Por fim, é importante notar que, tal qual esses mesmos especialistas reconhecem, o TCFD, por si só, não representa uma atuação do setor para mitigar seu impacto no clima. Na verdade, trata-se daquilo que viabilizará essa atuação – noutras palavras, uma “diretiva geral”, desenvolvida com base naquilo que há de mais amplo em análise macroeconômica, o G20, e que pode nortear o sistema financeiro sobre como administrar riscos climático-financeiros.

No dia a dia, mais uma vez a LGPD pode servir de parâmetro para compreender melhor o que esse avanço pode significar em alguns anos. Afinal, da mesma forma que essa legislação traçou os requisitos mínimos acerca da proteção de dados e da privacidade digital, impulsionando iniciativas do setor, o TCFD pode ser a origem de um conjunto de normas e, posteriormente, ações para mitigar os impactos do sistema financeiro na degradação climática.
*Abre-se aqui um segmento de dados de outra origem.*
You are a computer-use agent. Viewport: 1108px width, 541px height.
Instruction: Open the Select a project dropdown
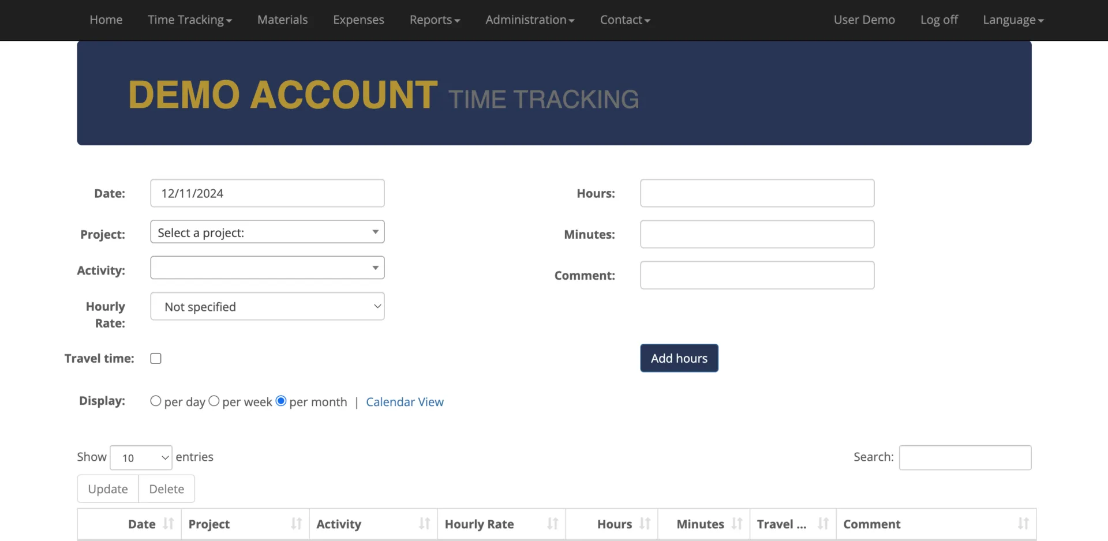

Não por acaso, conforme a consulta realizada pela Bloomberg em maio de 2022, 85% dos executivos sêniores do sistema financeiro concordam que a dinâmica entre os riscos financeiros e climáticos é uma prioridade do setor para os próximos anos.

E para quem pensa que essa é uma realidade distante, vale pontuar: aqui mesmo, no Brasil, já cresce o número de entidades de defesa do clima que utilizam mecanismos legais, muitas vezes recorrendo à justiça, para responsabilizar e balizar as condutas de empresas e outras organizações.